Advancements in AI and Machine Learning have given rise to data analytics’s growing importance and, therefore, data itself. Unless you have established the pre-requisite data collection steps, data storage, and data preparation, it is impossible to make a move to the data science process.

At Allwyn, we believe that the journey towards improved operations and decision-making starts with establishing a good data strategy and establishing the tools and processes required to easily analyze your enterprise data. This involves starting with your data discovery and data collection, organizing the data in a data warehouse or a data lake, and finally using Machine Learning to perform deep data analytics to enhance productivity, launch new business models or establish a strong competitive advantage. We have an established data life cycle process that starts with data discovery and ends with reaching business outcomes through Data Analysis, Machine Learning, and AI. We employ a two-phased approach to data transformation and operational transformation, as shown below.
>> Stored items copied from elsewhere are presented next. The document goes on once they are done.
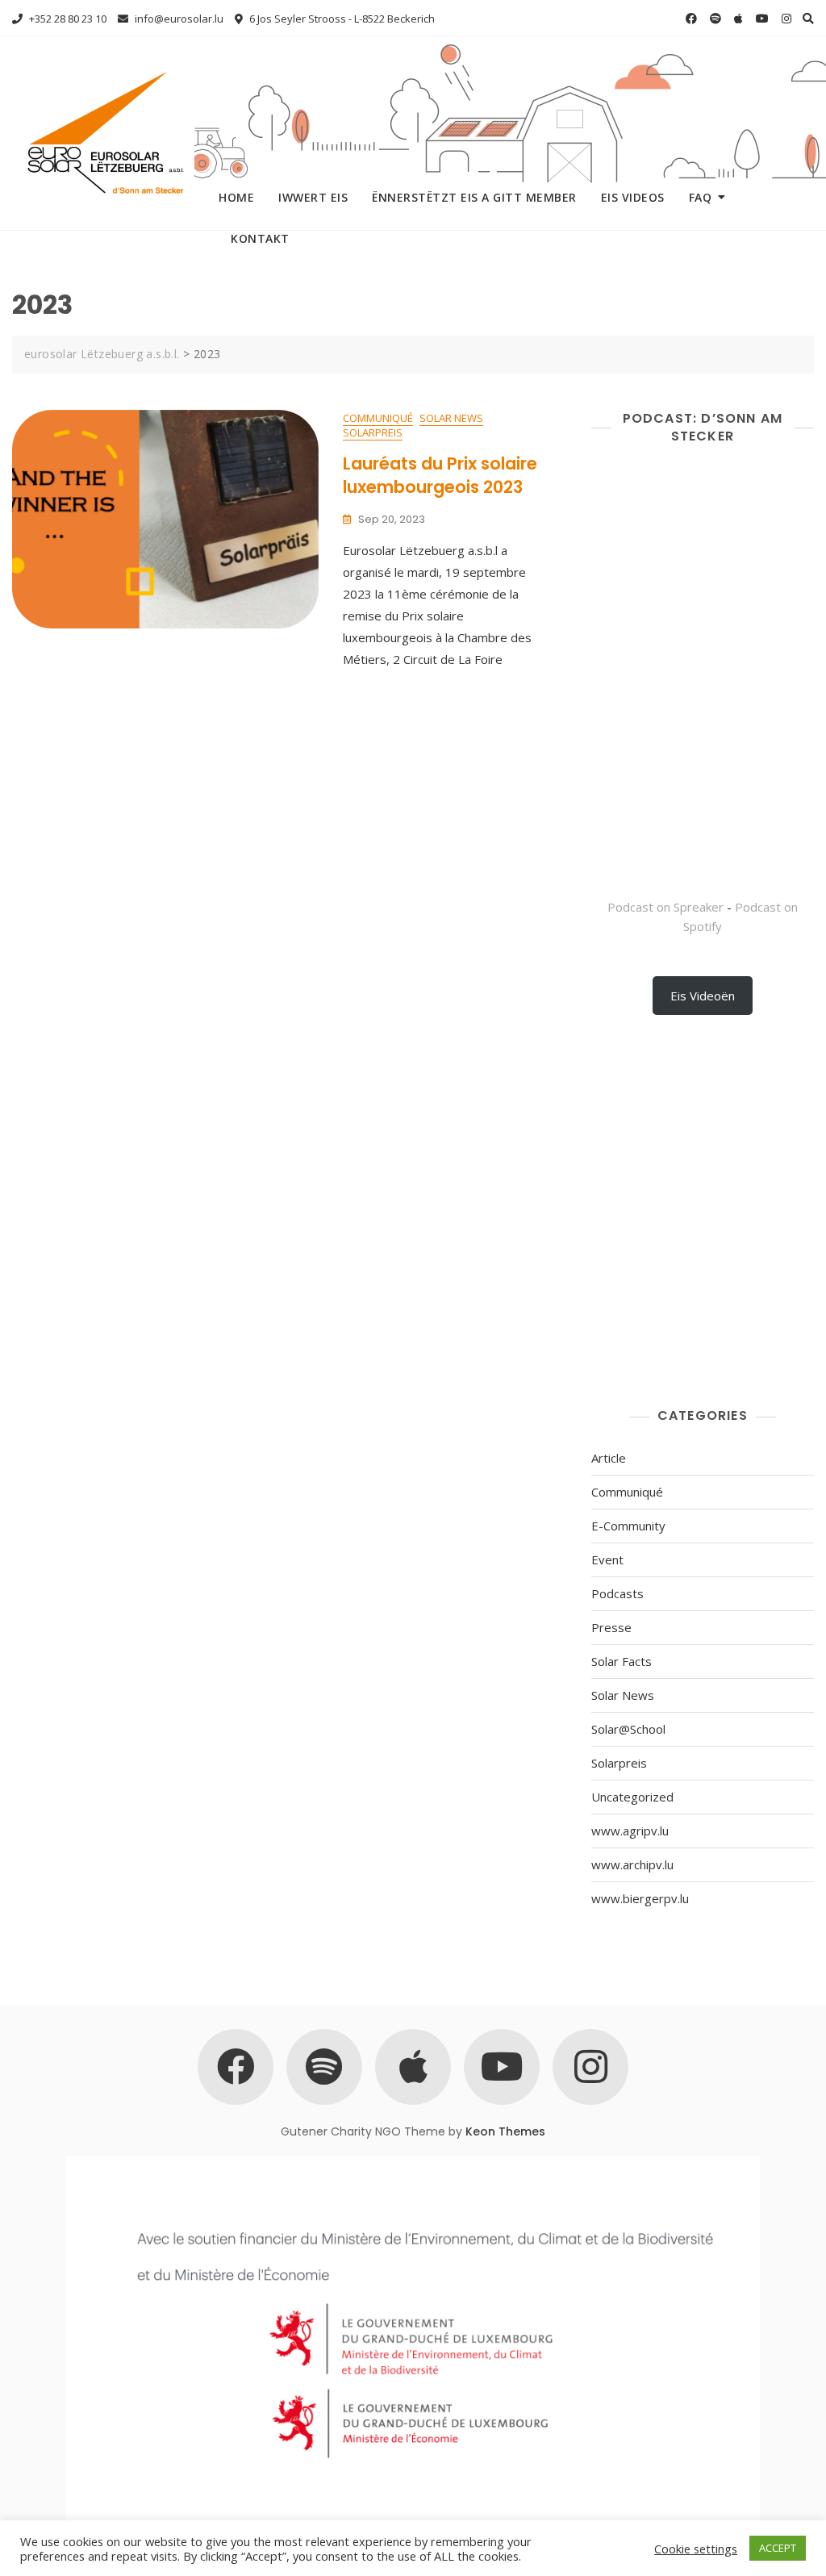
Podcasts (617, 1593)
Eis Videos (633, 197)
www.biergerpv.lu (640, 1898)
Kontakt (260, 238)
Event (607, 1559)
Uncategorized (632, 1797)
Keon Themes (505, 2131)
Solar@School (628, 1729)
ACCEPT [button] (777, 2548)
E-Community (628, 1526)
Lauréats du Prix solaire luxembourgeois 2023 (440, 475)
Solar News (451, 418)
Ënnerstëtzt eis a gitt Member (474, 197)
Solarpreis (373, 432)
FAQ (700, 197)
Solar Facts (621, 1661)
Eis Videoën (702, 995)
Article (608, 1458)
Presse (611, 1627)
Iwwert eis (313, 197)
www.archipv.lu (632, 1864)
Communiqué (378, 418)
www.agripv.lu (630, 1830)
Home (236, 197)
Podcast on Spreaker (665, 907)
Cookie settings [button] (695, 2548)
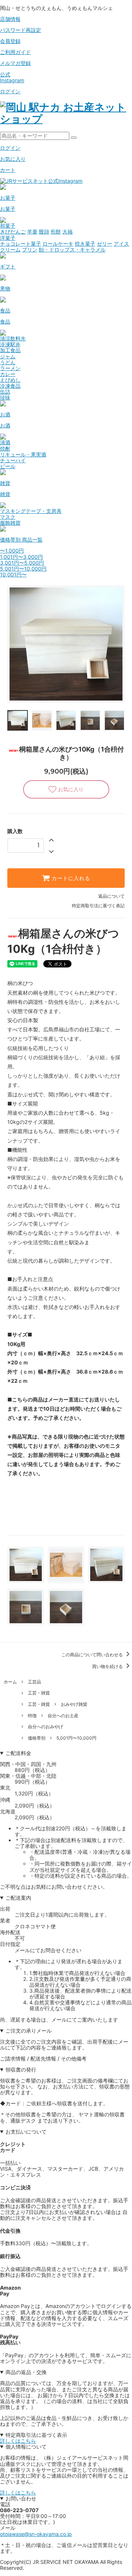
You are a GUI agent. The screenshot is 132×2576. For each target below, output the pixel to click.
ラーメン (10, 368)
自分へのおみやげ (45, 1726)
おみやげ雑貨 (74, 1704)
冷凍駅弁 (10, 344)
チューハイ (13, 460)
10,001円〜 (13, 574)
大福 (67, 231)
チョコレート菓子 (20, 243)
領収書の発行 (21, 2070)
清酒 (5, 442)
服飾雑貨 (10, 523)
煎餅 (56, 231)
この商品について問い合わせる (92, 1654)
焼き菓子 (85, 243)
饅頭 (44, 231)
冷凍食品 (10, 386)
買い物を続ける (108, 1666)
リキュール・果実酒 (23, 454)
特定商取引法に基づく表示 (36, 2435)
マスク (7, 517)
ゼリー (104, 243)
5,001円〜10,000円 (23, 568)
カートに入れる (70, 878)
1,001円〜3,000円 (21, 557)
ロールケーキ (58, 243)
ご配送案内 (18, 1898)
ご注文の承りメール (29, 2031)
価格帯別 (36, 1738)
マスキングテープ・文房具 (31, 511)
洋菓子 (7, 238)
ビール (7, 466)
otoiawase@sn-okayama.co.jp (36, 2534)
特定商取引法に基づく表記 (98, 905)
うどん (7, 362)
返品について (111, 896)
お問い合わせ (21, 2498)
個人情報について (26, 2447)
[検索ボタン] (74, 138)
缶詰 (5, 391)
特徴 (32, 1715)
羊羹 (32, 231)
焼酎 (5, 448)
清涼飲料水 (13, 338)
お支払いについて (26, 2132)
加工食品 (10, 350)
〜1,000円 (12, 550)
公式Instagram (12, 77)
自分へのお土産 (63, 1715)
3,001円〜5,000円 (22, 563)
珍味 (5, 397)
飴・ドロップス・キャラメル (72, 249)
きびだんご (13, 231)
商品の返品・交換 (26, 2372)
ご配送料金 (18, 1753)
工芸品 (34, 1682)
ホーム (10, 1682)
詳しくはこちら (18, 2441)
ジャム (7, 356)
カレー (7, 374)
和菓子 (7, 225)
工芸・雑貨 (39, 1693)
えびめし (10, 380)
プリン (29, 249)
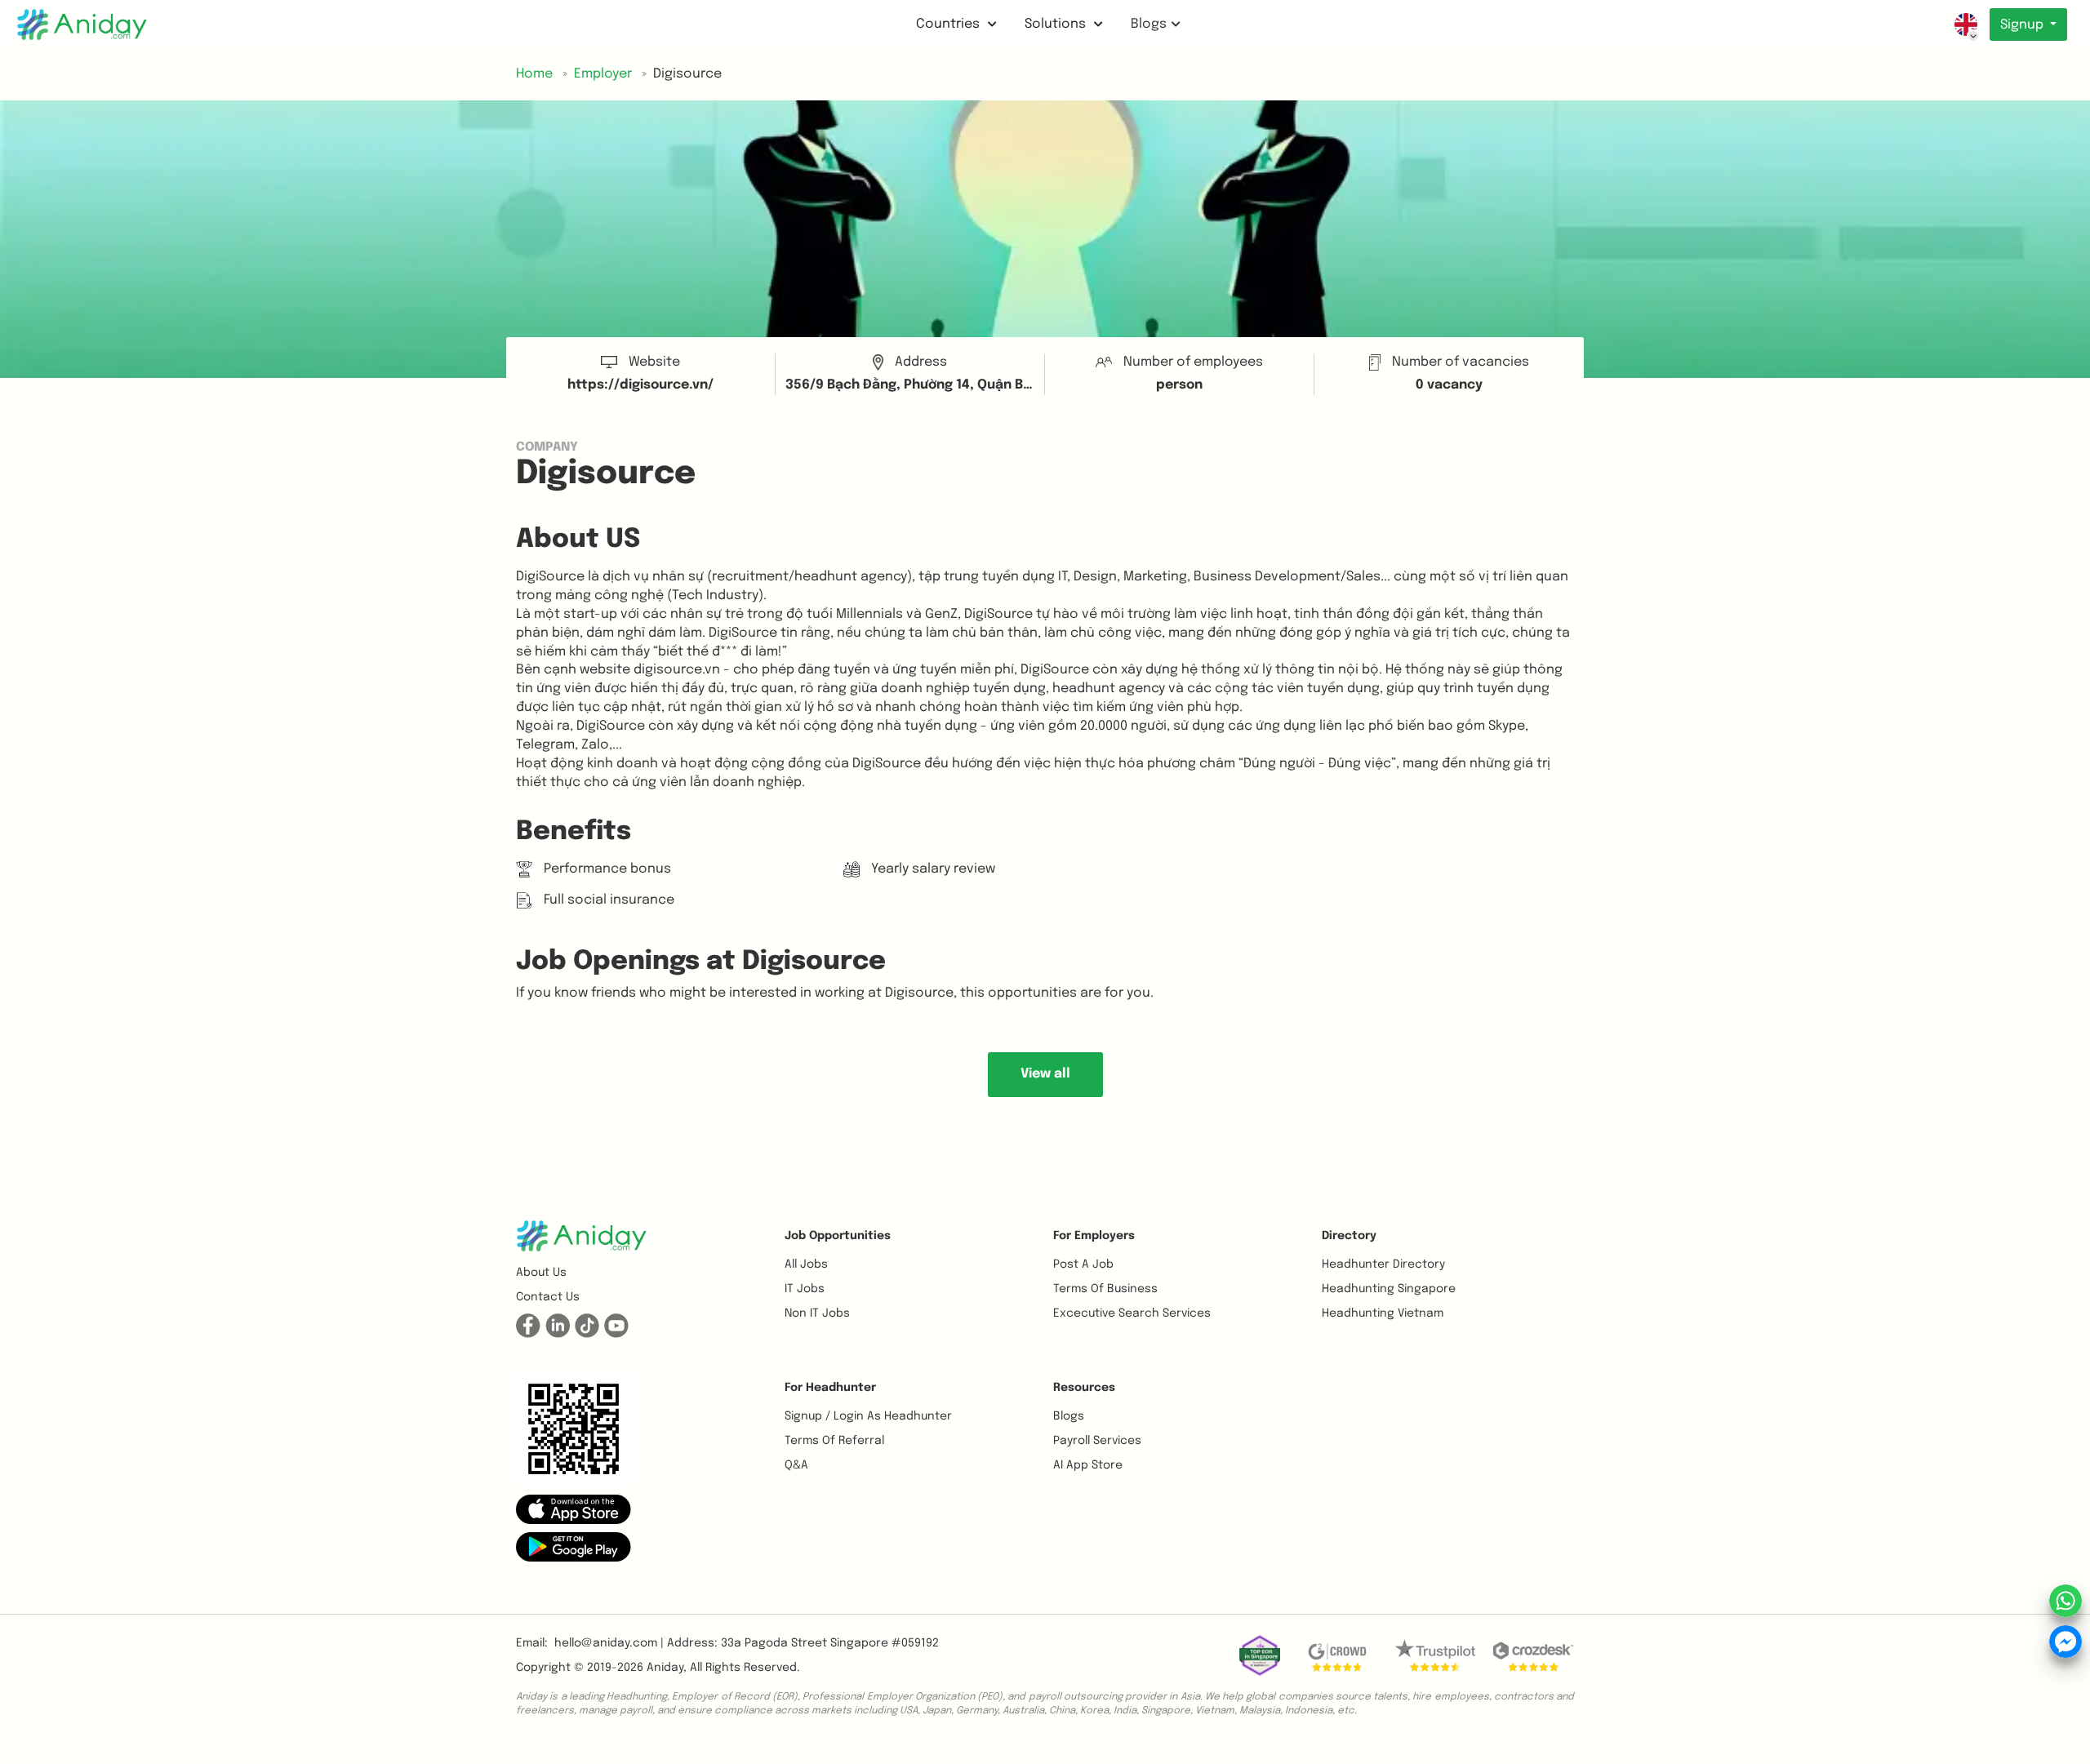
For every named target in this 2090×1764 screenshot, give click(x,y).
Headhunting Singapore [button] (1389, 1289)
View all (1045, 1074)
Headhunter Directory (1383, 1264)
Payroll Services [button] (1097, 1440)
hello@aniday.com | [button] (609, 1643)
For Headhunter (830, 1387)
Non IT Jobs (817, 1313)
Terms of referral (834, 1440)
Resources (1084, 1387)
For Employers (1094, 1236)
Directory (1349, 1236)
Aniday (665, 1667)
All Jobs (806, 1264)
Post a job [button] (1083, 1264)
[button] (573, 1509)
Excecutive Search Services (1132, 1313)
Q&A (796, 1465)
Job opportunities (838, 1236)
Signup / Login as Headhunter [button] (868, 1416)
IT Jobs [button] (805, 1289)
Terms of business (1105, 1289)
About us (541, 1272)
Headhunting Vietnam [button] (1382, 1313)
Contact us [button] (548, 1297)
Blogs (1149, 24)
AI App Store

In the first phase of data transformation, our goal is to design, build and maintain an enterprise data warehouse or a data lake. This helps in making the most of an organization’s valuable data assets, break down data silos, and create a data maturity model that helps accelerate providing accurate and near-real-time data for the next phase. During this phase, we also establish data governance that focuses on the privacy and security of the data.

The second phase focuses on data analytics – predictive, prescriptive or diagnostic analytics that can help the various departments of your business with actionable insights. In this phase, we also help with rapid prototyping and experimenting with advanced analytics such as machine learning and AI. We help you adopt machine learning into your data analytics to help with your product innovation and offering you a competitive edge in the marketplace.

Our data management strategy provides an enterprise with quick and complete access to the data and the analytics it needs through four steps.

Our four-step solution for Enterprise Data Management is elaborated below.

  1. Collect: Ingestion/Data Prep/Data Quality/Transformation

In this step, we access and analyze both real-time and stationary data to reliably determine data quality and extract, transform, and blend data from multiple sources.  We then map and prepare the data to load into a target Data Lake. It is important to identify all your data sources and data streams to determine your data acquisition and establish the frequency of your batch process. This also involves establishing your infrastructure to help with the high volume of data streams and supporting a distributed environment.

Since multiple systems exist in silos, to make data-driven decisions with all members of the organization not operating off of the same data, Businesses these days are moving towards a single source of truth model to overcome this challenge.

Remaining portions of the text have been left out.